Oliver Stuenkel, professor de Relações Internacionais da Fundação Getulio Vargas (FGV), aponta falhas na estrutura proposta. Segundo ele, a exigência de US$ 1 bilhão por assento permanente e a administração dos recursos por Trump levantam dúvidas sobre transparência e controle das decisões. “O arranjo reflete uma abordagem personalista e unilateral, concentrando poder na figura de Trump, que teria influência decisiva e poder de veto sobre o funcionamento do órgão”, explica Stuenkel. “Há um temor real de que o Conselho se torne uma espécie de ONU paralela, controlada pelos Estados Unidos.”
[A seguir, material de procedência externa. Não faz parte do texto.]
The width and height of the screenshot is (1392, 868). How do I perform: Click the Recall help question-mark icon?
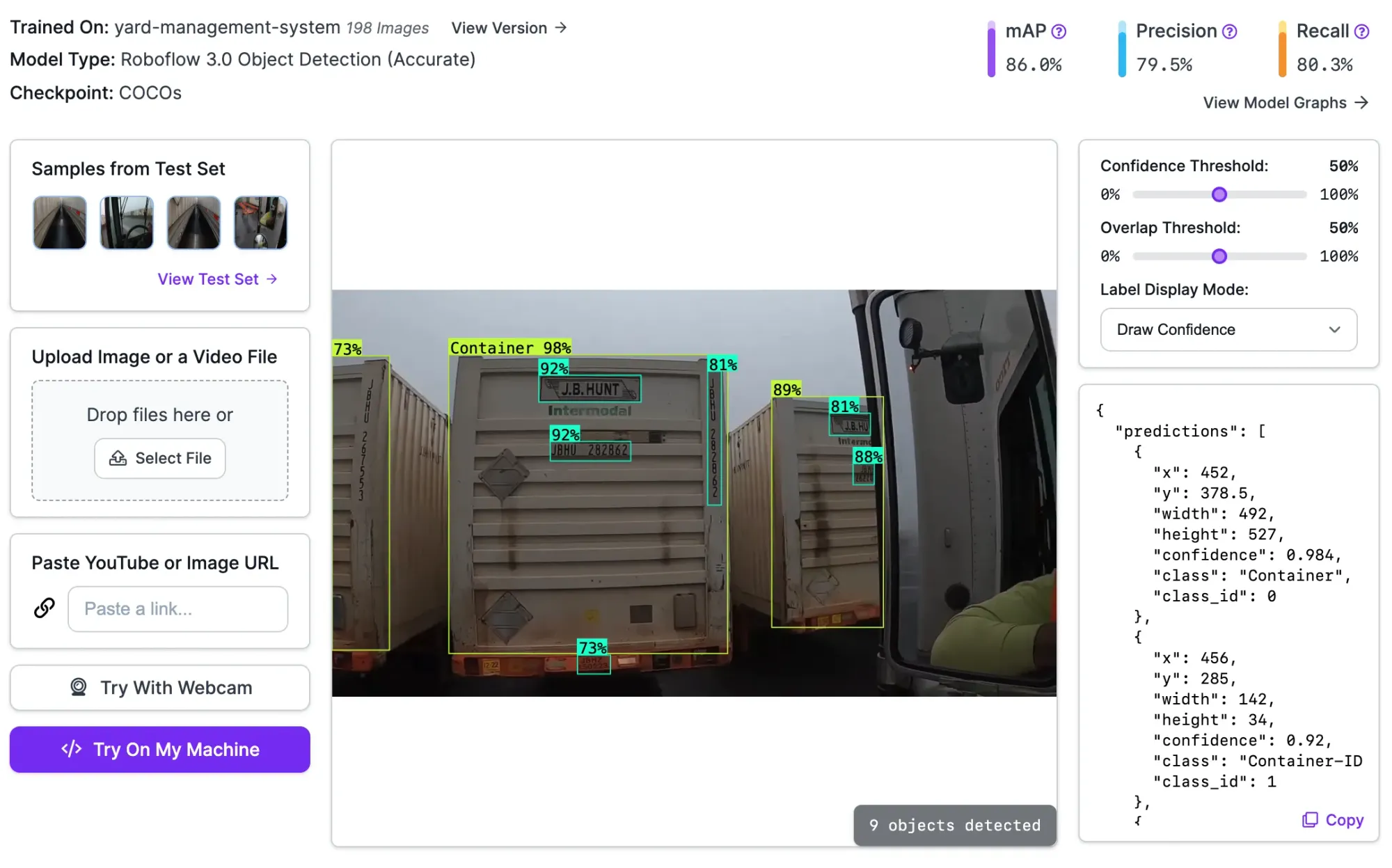(x=1362, y=31)
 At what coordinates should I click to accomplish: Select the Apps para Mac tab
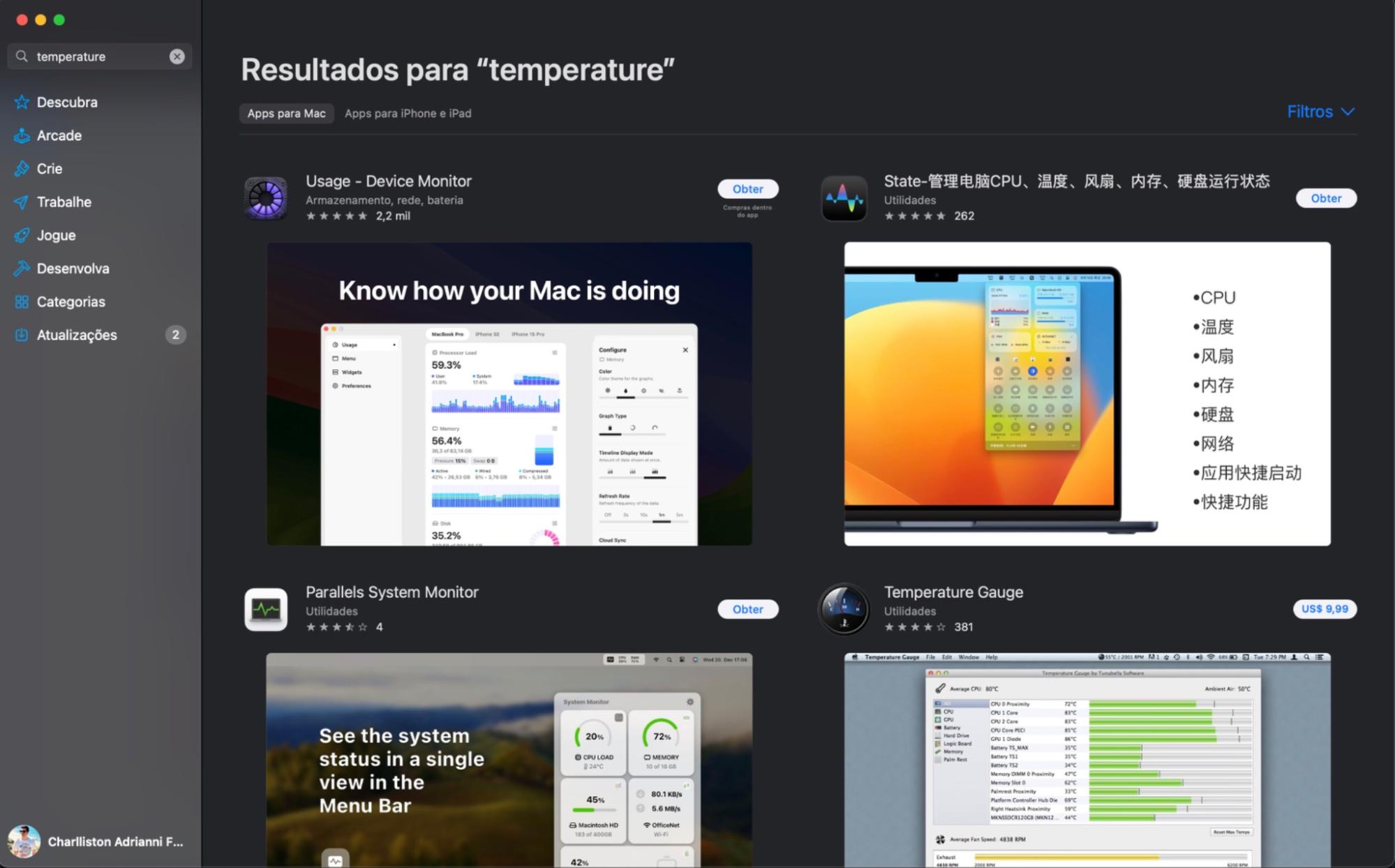286,113
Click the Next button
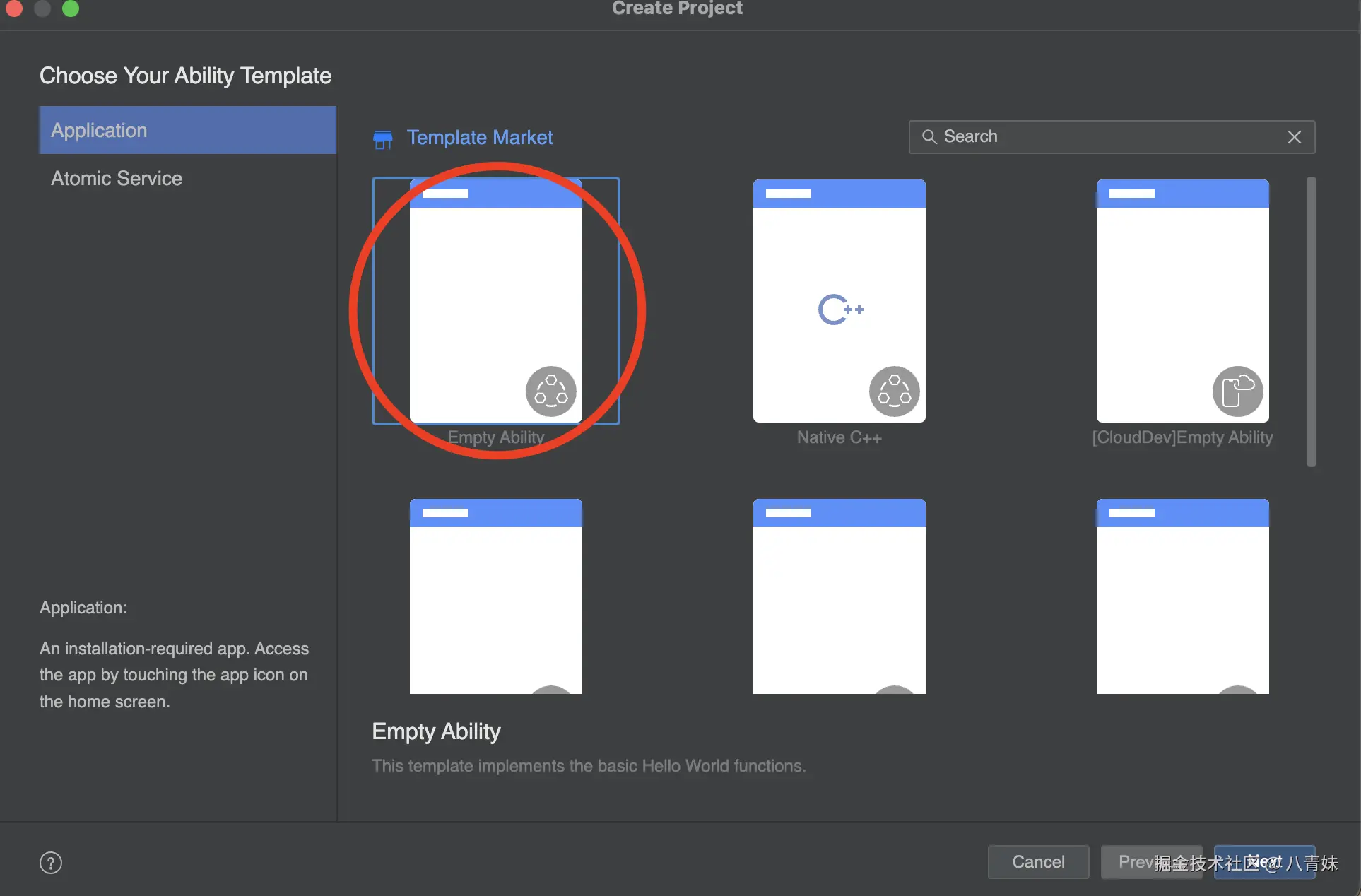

Além disso, Stuenkel destaca possíveis conflitos de interesse, já que Trump nomeou seu genro, Jared Kushner, e o conselheiro Steve Witkoff para a estrutura, ambos com interesses empresariais na região de Gaza. Enquanto isso, a ONU alerta para a grave situação humanitária em Gaza, independentemente da criação de novos fóruns políticos.